Excerpted passage:
begin
I mean Can they be piled up/stacked on each other?

I guess the idea is to make a sphere or half (since gravity is a thing) with a diameter of 21cm and then try to make as many pieces of bread touch its outer wall as possible, on all sides.

Yes. This was also possible in Puzzle 22 if you remember.

They cannot be bent or ripped apart though, right?

Correct.

According to my quick and dirty calculations with a cube strategy, as many as 248 gingerbreads can be stacked in a way in which none of them are more than 21cm away from the most distant other bread.

So, yes, Lothar can win the bet.

I arrived at my solution with maths. Explaining it would be a drag. So here are some crappy illegible notes.
end
Record excerpts:
begin
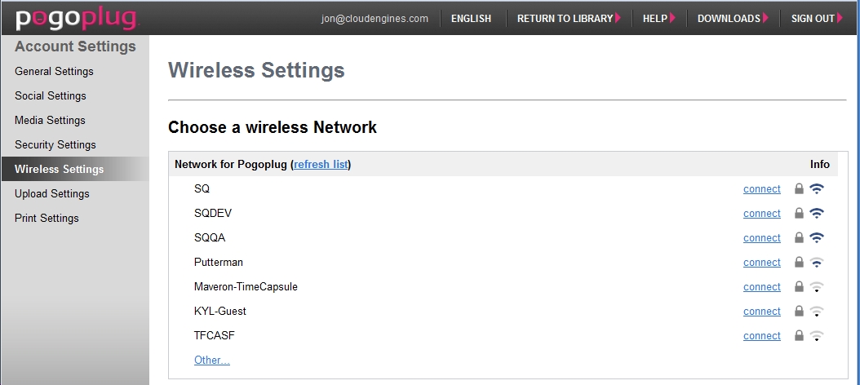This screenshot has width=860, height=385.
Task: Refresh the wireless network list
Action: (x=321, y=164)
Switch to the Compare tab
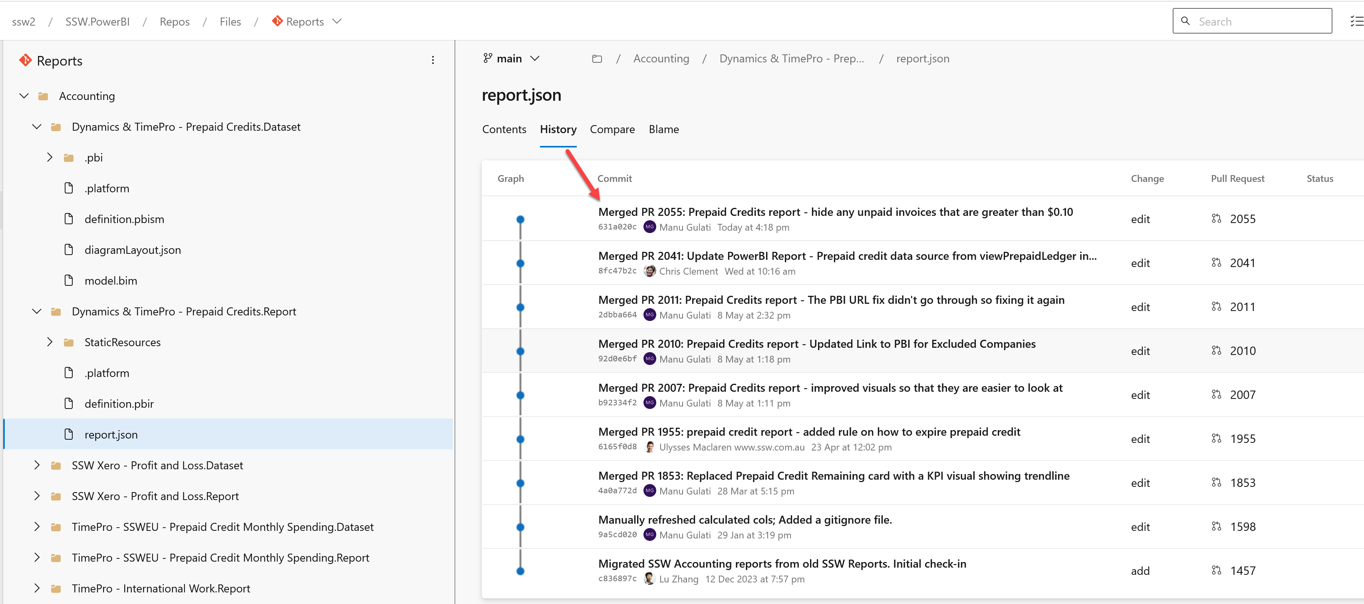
end
begin
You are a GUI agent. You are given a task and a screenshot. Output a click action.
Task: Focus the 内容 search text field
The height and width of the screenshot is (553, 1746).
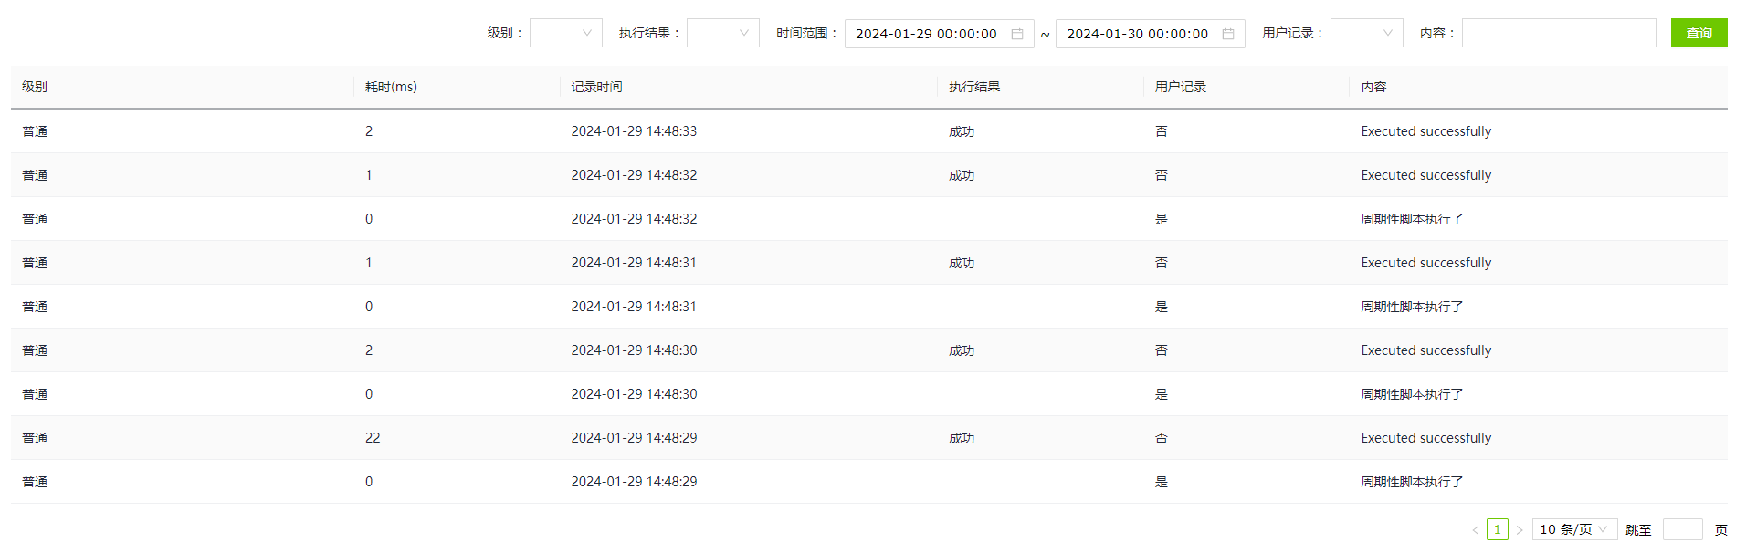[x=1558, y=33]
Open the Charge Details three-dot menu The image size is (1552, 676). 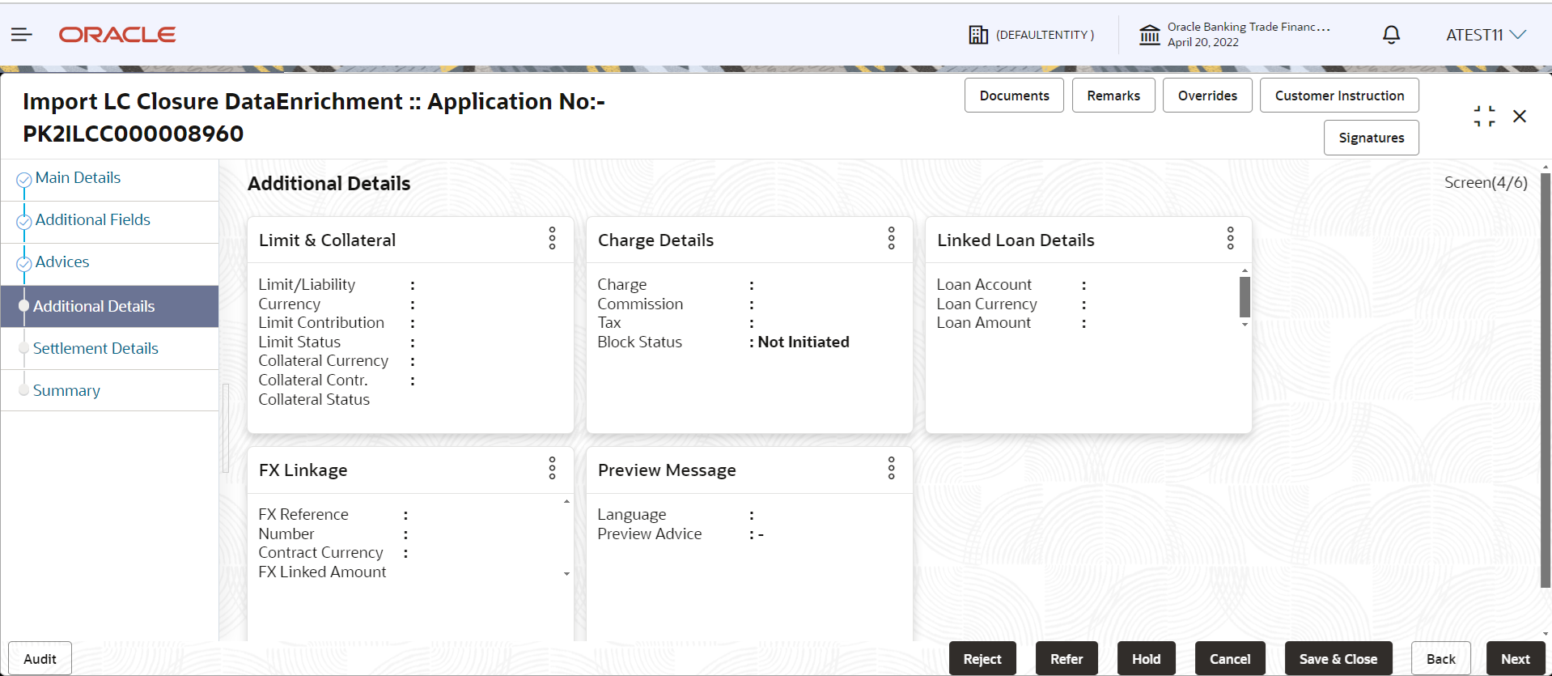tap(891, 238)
end
Your tasks:
(1) Reproduce the portion of the gingerbread puzzle thread starting with "I guess the" and going on through "distant other bread.".
(2) Translate this sentence from the gingerbread puzzle thread into Spanish: "They cannot be bent or ripped apart though, right?"

Answers below:
(1)
I guess the idea is to make a sphere or half (since gravity is a thing) with a diameter of 21cm and then try to make as many pieces of bread touch its outer wall as possible, on all sides.

Yes. This was also possible in Puzzle 22 if you remember.

They cannot be bent or ripped apart though, right?

Correct.

According to my quick and dirty calculations with a cube strategy, as many as 248 gingerbreads can be stacked in a way in which none of them are more than 21cm away from the most distant other bread.

(2) Pero no se pueden doblar ni partir, ¿verdad?